Most of these tools are open source and can be used under the GNU license and it doesn't impact the company's budget, giving you a benefit.

Anti-SandBox techniques

Malware is now developed with intelligence techniques capable of detecting if they are or not running on Virtual Machines (SandBoxes) and stop running. This is called Anti-SandBox techniques, just to mention a few of these techniques, they include the possibility to detect:

  1. CPU Instructions
  2. Checking known MAC Addresses
  3. Processes indicating a VM (such as VMWare tools installed)
  4. Existing files indicating a VM
  5. Running services

For this reason, I definitely recommend you harden your Malware Lab, test manually or automatically using public scripts such as Pafish (Paranoid Fish from the author Alberto Ortega), that way you will cheat the malware and it will run in your lab environment.

Network architecture.

The central server will have two virtual interfaces, one will be used to communicate with your ISP, especially for internet browsing, and the second interface will be used to create an isolating LAN between the target machine and the central server.

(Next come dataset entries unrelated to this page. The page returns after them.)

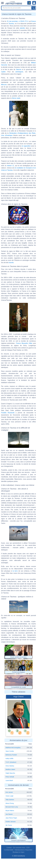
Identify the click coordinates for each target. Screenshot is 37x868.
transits (11, 262)
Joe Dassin (9, 814)
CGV (28, 847)
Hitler (30, 343)
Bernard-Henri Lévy (12, 807)
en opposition (26, 146)
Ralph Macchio (10, 773)
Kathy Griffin (9, 758)
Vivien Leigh (9, 796)
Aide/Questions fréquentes (23, 850)
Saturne (19, 69)
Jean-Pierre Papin (11, 818)
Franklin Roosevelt (8, 412)
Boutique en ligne (18, 852)
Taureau (11, 23)
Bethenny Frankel (11, 755)
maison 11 (10, 165)
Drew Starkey (10, 766)
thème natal (16, 98)
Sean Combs (10, 751)
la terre (15, 571)
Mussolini (25, 343)
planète (22, 28)
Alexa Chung (10, 803)
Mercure (4, 85)
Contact (9, 847)
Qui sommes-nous (19, 847)
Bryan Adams (10, 810)
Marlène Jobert (10, 769)
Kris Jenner (9, 792)
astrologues (19, 71)
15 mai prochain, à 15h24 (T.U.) (17, 21)
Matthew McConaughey (13, 747)
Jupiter (3, 71)
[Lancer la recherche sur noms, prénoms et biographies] (33, 8)
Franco (18, 343)
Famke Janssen (11, 822)
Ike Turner (9, 825)
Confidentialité (9, 850)
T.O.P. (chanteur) (11, 762)
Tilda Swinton (10, 800)
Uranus (33, 21)
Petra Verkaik (10, 777)
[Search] (18, 8)
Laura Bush (9, 780)
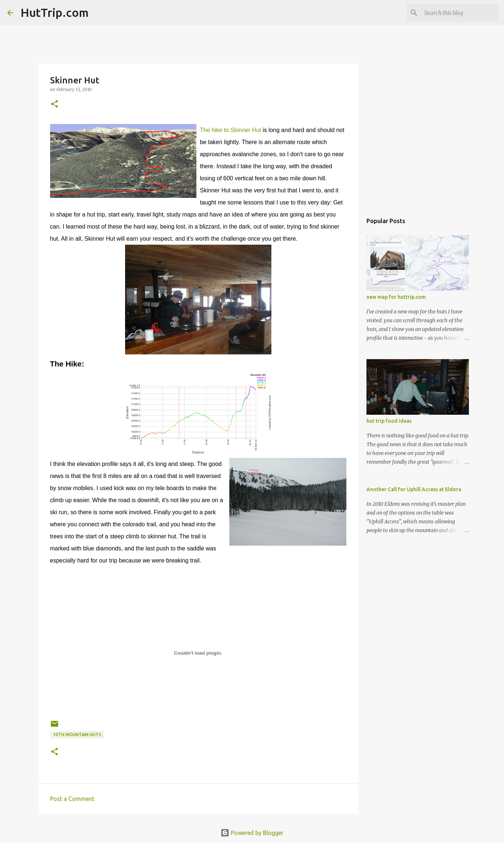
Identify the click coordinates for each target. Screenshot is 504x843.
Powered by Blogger (252, 833)
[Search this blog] (460, 13)
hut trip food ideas (389, 421)
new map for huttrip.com (396, 297)
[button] (54, 104)
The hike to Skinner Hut (230, 130)
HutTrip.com (54, 12)
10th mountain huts (77, 734)
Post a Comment (72, 799)
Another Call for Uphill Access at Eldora (414, 489)
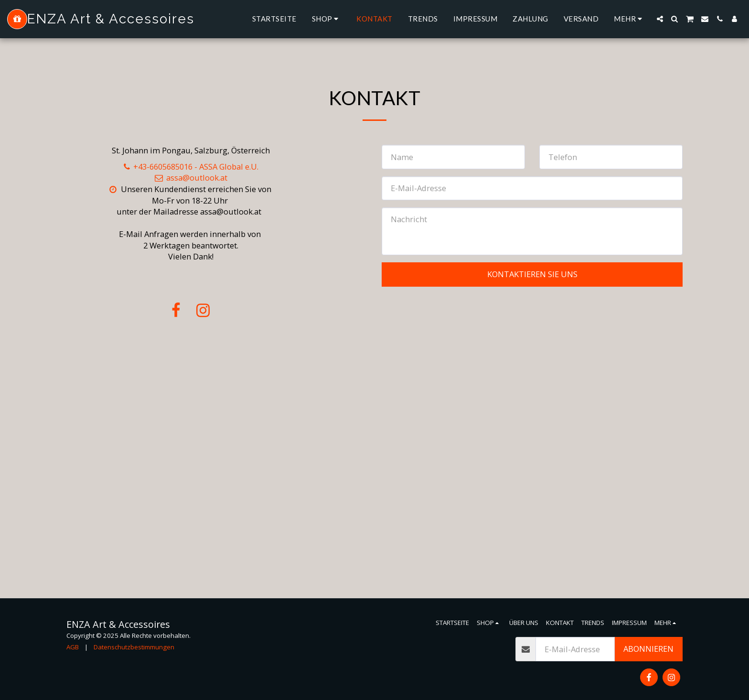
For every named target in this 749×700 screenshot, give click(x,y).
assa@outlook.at (191, 177)
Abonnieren (648, 648)
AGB (73, 647)
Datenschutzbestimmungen (134, 647)
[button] (660, 19)
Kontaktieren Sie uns (532, 274)
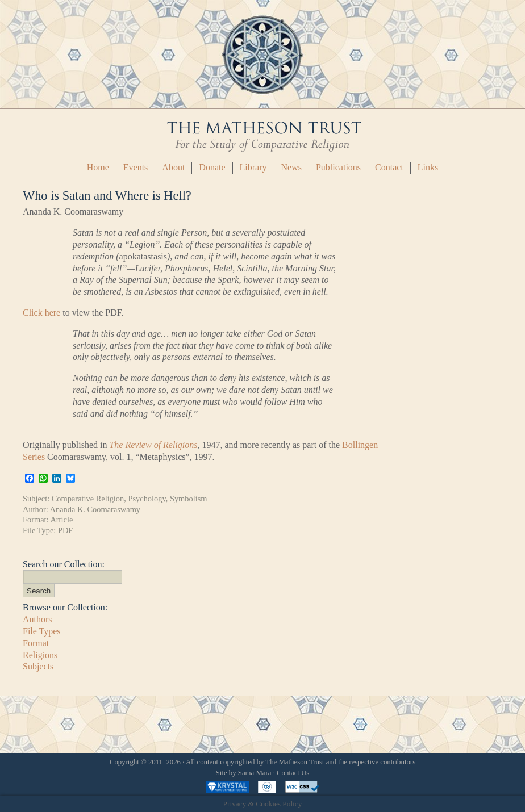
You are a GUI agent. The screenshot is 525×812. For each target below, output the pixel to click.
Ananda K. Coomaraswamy (95, 509)
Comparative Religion (88, 499)
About (173, 167)
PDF (65, 530)
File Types (41, 631)
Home (98, 167)
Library (253, 167)
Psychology (147, 499)
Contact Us (293, 773)
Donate (212, 167)
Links (428, 167)
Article (61, 520)
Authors (38, 619)
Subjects (38, 666)
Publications (338, 167)
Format (36, 643)
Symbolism (189, 499)
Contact (389, 167)
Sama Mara (255, 773)
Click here (41, 312)
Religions (40, 655)
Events (136, 167)
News (291, 167)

The isolated VLAN will have the following services enabled:

  • DNS
  • DHCP
  • Proxy

All these services on the isolating LAN are going to be monitored by the central server and managed with the IPTables firewall. The following image illustrates the infrastructure:

This environment is not limited to only this protocol, as the virtual environment can be escalated to a real environment including: AD servers, Web servers, FTP servers, Virtual switches and different DMZ zones. I leave this part to your imagination and needs.